Ночь принесла короткий сон. Мне снилось, будто я иду по прежним галереям Аркадии, слышу, как по стенам бегут цифры, как дышат клапаны, как небосвод – небо из стекла – отвечает на каждое прикосновение. Я проснулся от того, что колокол не звенел. Это у нас лучший будильник. Я поднялся, открыл блокнот и написал завтрашнее: «ровно». Потом ещё раз: «ровно». И в третий – «ровно». С третьего раза всегда начинаются мосты.

На следующий день мы поставили на «связке» две тонкие «вешки» – на «полтора» и «два с половиной». Не потому, что собирались их использовать немедленно, – потому что рукам так спокойнее. Пальцы любят знать, где «потом», даже если «сейчас» – «ровно». Тал на своей «музыкальной ленте» провёл по паузе тонкую «полку» – не «красиво», «ясно». Мирр научила двух младших, как считать «раз-и-два-и» по узлам. Учительница поправила: «и – это тоже счёт». Мы смеялись беззвучно: у нас даже смех старается не мешать колоколу.

Во втором «белом» окне ветер решил показать характер. Песок собрал «спираль», дёрнулся к «квадрату» и передумал. Данна сказала «кисть – на пол-ногтя». Мы опустили «улыбку» на четверть. «Нити» не стали спорить. Колокол молчал. На песке не осталось следа. «Сухой» признал наш язык.

К вечеру мы вывесили у библиотеки новый лист «после – люди»: «вода – выдана», «пульс – назван», «сон – проверен», «тихий разговор – был», «обнять – можно». Кто-то написал внизу маленьким: «не хвалить „смелых“, благодарить „ровных“». Учительница обвела это предложение квадратной рамкой – как перила вокруг фразы. Старики у лестницы сменились раньше – «устали небо слушать». Анкас принёс им по кружке воды и сказал: «завтра позже». Это было всё управление городом на сегодня.

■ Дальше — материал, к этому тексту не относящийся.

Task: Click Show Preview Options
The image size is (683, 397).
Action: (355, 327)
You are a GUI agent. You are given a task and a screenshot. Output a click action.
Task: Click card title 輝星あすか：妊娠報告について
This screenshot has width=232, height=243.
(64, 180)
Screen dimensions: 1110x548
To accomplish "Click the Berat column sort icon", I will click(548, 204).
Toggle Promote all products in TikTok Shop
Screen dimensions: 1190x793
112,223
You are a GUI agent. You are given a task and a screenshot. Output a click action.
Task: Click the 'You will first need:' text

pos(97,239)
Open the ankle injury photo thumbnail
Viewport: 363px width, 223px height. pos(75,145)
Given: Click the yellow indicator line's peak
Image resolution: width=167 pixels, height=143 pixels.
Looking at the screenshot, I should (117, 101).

Ночь снова прошла без событий. И от этого мы уснули вовремя.

Поздно ночью я нашёл «того самого» у щита. Он сидел на ящике и слушал проводку – как слушают сердце любимого человека: не для сенсаций, для уверенности. – О чём шумит? – спросил я. – О том, что всё хорошо, – ответил он. – Этот шум – как ровный дождь на тенте. Если он меняется – значит, кто-то забыл закрыть окно. – Ты когда-нибудь забывал? – спросил я. – Забывал, – кивнул он. – Тогда я пришёл и положил бумажку с «виноват». Данна написала «видела». Мы переставили смены. И ничего не случилось. Потому что у нас сначала перила, потом гордость. Он протянул мне запасной «пальцевой» шов. – Держи. На удачу. Хотя удача здесь ни при чём.

Я взвесил шов в руке – он был лёгким, как слово «здесь». И понял, что наш мост начался не сегодня и не в марсианской пыли. Он начинается каждый раз, когда кто-то кладёт на стол честную бумажку и говорит «видела». И когда кто-то другой ставит точку – маленькую, как шляпка винта.

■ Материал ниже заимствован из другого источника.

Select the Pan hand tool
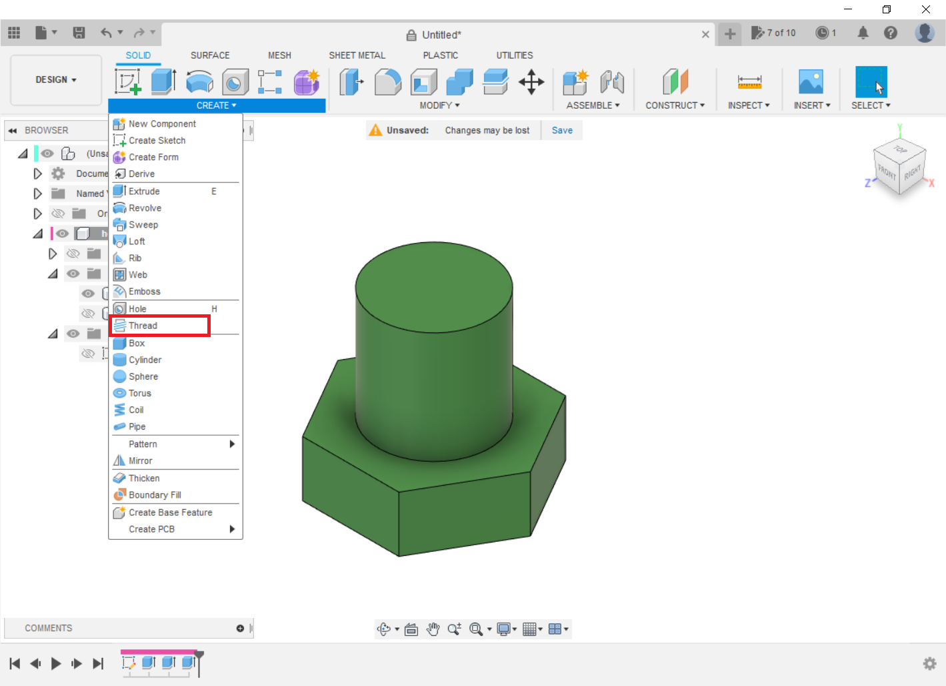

Под утро я прошёл мимо библиотеки. На полке «после» кто-то оставил три галочки подряд: «вода», «сон», «тихий разговор». Рядом детской рукой было приписано: «я тоже поставлю, когда вырасту». Я вздохнул так, как вздыхают люди, у которых всё получается небыстро, но получается. Вздох этот мы у себя называем «да».

Когда я вернулся к доске, на ней уже висели завтрашние строки. Арен провёл пальцем по «перила – держать» и повернулся ко мне. – Пойдём? – спросил он. – Пойдём, – ответил я. И мы пошли – не «вперёд», а «здесь». Именно так у нас начинается каждый день.

Глава 2. Нулевая линия

С утра на доске появилась новая строка, которой долго не хватало: «нулевая линия – на месте». Мы не писали её раньше, потому что считали само собой разумеющимся: наш «пятачок», откуда дети говорят «здесь», лежит ровно у края «тишины» и служит всем первым ориентиром. Но вчера вечером одна девочка спросила у Учительницы: «А если „здесь“ вдруг переедет?» И мы поняли, что пора назвать то, на чём стоим.